**PROBLEM TO WORK ON**
Copy the following lines out word for word, covering every item.

(Records)
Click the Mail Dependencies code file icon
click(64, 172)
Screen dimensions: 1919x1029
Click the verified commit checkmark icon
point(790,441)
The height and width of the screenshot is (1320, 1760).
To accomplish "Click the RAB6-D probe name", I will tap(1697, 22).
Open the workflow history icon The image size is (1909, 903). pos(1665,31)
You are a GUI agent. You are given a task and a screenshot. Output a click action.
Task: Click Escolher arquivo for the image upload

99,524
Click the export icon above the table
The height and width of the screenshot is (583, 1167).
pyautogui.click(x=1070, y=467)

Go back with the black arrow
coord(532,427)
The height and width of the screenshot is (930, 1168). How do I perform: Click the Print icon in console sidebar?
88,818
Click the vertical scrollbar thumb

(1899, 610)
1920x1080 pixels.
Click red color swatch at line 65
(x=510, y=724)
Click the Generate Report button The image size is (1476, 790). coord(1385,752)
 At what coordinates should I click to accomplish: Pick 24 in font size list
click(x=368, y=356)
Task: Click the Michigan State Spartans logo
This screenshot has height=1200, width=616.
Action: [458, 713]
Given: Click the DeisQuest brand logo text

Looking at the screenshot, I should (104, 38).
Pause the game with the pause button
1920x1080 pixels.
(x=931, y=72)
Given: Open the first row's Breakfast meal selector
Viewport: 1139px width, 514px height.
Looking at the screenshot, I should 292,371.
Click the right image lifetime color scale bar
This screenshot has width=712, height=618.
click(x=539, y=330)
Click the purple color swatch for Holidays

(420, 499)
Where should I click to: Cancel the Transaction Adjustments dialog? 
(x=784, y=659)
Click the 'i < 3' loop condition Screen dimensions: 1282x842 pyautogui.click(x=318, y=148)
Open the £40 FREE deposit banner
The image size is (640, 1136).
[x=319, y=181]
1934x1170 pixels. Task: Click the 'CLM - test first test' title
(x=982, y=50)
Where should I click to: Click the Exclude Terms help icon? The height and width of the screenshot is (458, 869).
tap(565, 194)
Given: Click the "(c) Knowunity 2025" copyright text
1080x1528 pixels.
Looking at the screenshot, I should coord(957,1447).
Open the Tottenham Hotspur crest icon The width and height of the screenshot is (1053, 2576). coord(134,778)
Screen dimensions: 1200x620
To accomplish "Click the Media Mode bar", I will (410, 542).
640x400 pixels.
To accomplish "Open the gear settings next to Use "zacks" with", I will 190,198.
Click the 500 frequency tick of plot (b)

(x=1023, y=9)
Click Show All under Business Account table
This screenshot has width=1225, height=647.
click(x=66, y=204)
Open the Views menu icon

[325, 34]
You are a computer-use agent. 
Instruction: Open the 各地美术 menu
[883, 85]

**WRITTEN RESPONSE**
Click the Mail Dependencies code file icon
click(64, 172)
Screen dimensions: 1919x1029
Click the verified commit checkmark icon
point(790,441)
The height and width of the screenshot is (1320, 1760).
To accomplish "Click the RAB6-D probe name", I will tap(1697, 22).
Open the workflow history icon The image size is (1909, 903). pos(1665,31)
You are a GUI agent. You are given a task and a screenshot. Output a click action.
Task: Click Escolher arquivo for the image upload

99,524
Click the export icon above the table
The height and width of the screenshot is (583, 1167).
pyautogui.click(x=1070, y=467)

Go back with the black arrow
coord(532,427)
The height and width of the screenshot is (930, 1168). How do I perform: Click the Print icon in console sidebar?
88,818
Click the vertical scrollbar thumb

(1899, 610)
1920x1080 pixels.
Click red color swatch at line 65
(x=510, y=724)
Click the Generate Report button The image size is (1476, 790). coord(1385,752)
 At what coordinates should I click to accomplish: Pick 24 in font size list
click(x=368, y=356)
Task: Click the Michigan State Spartans logo
This screenshot has height=1200, width=616.
Action: [458, 713]
Given: Click the DeisQuest brand logo text

Looking at the screenshot, I should (104, 38).
Pause the game with the pause button
1920x1080 pixels.
(x=931, y=72)
Given: Open the first row's Breakfast meal selector
Viewport: 1139px width, 514px height.
Looking at the screenshot, I should 292,371.
Click the right image lifetime color scale bar
This screenshot has width=712, height=618.
click(x=539, y=330)
Click the purple color swatch for Holidays

(420, 499)
Where should I click to: Cancel the Transaction Adjustments dialog? 
(x=784, y=659)
Click the 'i < 3' loop condition Screen dimensions: 1282x842 pyautogui.click(x=318, y=148)
Open the £40 FREE deposit banner
The image size is (640, 1136).
[x=319, y=181]
1934x1170 pixels. Task: Click the 'CLM - test first test' title
(x=982, y=50)
Where should I click to: Click the Exclude Terms help icon? The height and width of the screenshot is (458, 869).
tap(565, 194)
Given: Click the "(c) Knowunity 2025" copyright text
1080x1528 pixels.
Looking at the screenshot, I should coord(957,1447).
Open the Tottenham Hotspur crest icon The width and height of the screenshot is (1053, 2576). coord(134,778)
Screen dimensions: 1200x620
To accomplish "Click the Media Mode bar", I will (410, 542).
640x400 pixels.
To accomplish "Open the gear settings next to Use "zacks" with", I will 190,198.
Click the 500 frequency tick of plot (b)

(x=1023, y=9)
Click Show All under Business Account table
This screenshot has width=1225, height=647.
click(x=66, y=204)
Open the Views menu icon

[325, 34]
You are a computer-use agent. 
Instruction: Open the 各地美术 menu
[883, 85]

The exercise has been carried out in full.